20 KiB
RedFlag Binary Signing Strategy Decision Document
Date: 2025-11-10 Version: 0.1.23.4 Status: Architecture Decision Record (ADR) - In Review
1. Decision Context
1.1 Background
RedFlag implements Ed25519 digital signatures for agent binary integrity verification. The signing infrastructure (signingService.SignFile()) is operational, but the workflow integration is incomplete - the build orchestrator generates Docker deployment configs instead of signed native binaries.
The agent install script expects:
- Native binaries (Linux: ELF, Windows: PE)

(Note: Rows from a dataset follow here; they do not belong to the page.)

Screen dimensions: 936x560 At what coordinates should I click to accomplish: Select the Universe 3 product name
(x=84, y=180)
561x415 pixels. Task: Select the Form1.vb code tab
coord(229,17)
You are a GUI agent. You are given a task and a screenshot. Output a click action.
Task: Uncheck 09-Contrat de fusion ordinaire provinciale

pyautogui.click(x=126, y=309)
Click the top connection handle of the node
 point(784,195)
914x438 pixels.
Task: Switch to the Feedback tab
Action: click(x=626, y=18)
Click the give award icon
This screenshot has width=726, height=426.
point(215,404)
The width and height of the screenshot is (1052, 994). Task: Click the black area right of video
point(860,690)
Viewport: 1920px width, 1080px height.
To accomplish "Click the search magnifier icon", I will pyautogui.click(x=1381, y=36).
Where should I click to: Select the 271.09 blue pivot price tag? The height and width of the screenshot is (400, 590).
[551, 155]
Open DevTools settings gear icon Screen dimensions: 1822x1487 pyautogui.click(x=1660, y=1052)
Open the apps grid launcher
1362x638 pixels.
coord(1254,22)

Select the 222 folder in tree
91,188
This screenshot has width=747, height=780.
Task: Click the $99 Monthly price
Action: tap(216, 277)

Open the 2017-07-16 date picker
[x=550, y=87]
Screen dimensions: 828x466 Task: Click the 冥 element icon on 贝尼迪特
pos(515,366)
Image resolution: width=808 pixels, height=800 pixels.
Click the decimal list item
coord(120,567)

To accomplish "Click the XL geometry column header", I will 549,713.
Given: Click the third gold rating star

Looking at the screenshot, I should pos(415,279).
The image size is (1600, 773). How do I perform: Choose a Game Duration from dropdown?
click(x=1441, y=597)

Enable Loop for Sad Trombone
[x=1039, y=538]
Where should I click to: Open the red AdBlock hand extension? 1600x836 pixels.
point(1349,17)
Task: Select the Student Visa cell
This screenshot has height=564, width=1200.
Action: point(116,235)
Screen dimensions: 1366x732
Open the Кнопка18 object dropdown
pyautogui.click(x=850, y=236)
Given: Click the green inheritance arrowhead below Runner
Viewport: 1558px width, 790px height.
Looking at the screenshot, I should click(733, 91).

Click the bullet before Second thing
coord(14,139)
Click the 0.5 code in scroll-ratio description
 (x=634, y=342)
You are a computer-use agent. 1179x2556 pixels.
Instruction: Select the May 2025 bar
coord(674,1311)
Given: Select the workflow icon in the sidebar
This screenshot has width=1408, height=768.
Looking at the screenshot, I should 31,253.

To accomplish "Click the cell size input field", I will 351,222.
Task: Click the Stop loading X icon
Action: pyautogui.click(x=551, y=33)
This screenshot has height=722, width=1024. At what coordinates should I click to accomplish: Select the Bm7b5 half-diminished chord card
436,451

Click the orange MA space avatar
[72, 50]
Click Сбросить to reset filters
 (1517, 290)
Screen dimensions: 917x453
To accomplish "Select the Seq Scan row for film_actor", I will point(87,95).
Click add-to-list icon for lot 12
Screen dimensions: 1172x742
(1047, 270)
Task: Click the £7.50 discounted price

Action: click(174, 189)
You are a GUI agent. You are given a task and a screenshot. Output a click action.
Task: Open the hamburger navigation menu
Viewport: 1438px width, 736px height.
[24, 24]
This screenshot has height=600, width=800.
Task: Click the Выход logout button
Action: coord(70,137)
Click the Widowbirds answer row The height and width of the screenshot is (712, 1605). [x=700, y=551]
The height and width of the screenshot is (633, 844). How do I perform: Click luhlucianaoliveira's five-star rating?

- Ed25519 signatures for verification
- Configurable via
config.json - Deployed via systemd/Windows Service Manager
The current build orchestrator generates:
docker-compose.yml(Docker container deployment)Dockerfile(multi-stage build instructions)- Embedded Go config (compile-time injection)
1.2 Problem Statement
Critical Gap: When an admin clicks "Update Agent" in the UI, the server looks for signed packages in agent_update_packages table, finds zero packages, and returns 404 Not Found.
Root Cause: The build pipeline produces unsigned generic binaries during Docker multi-stage build, but never:
- Signs the binaries with Ed25519 private key
- Embeds agent-specific configuration
- Stores signed binary metadata in database
- Serves signed versions via download endpoint
1.3 Decision Required
Question: How should the build orchestrator generate signed binaries?
Option 1: Per-Agent Signing (unique binary + signature for each agent) Option 2: Per-Version/Platform Signing (one binary + signature per version/platform) Option 3: Hybrid approach (per-version binary with per-agent config obfuscation)
2. Options Analysis
2.1 Option 1: Per-Agent Signing
Implementation
// For each agent:
1. Take generic binary from /app/binaries/{platform}/
2. Embed agent-specific config.json (agent_id, token, server_url)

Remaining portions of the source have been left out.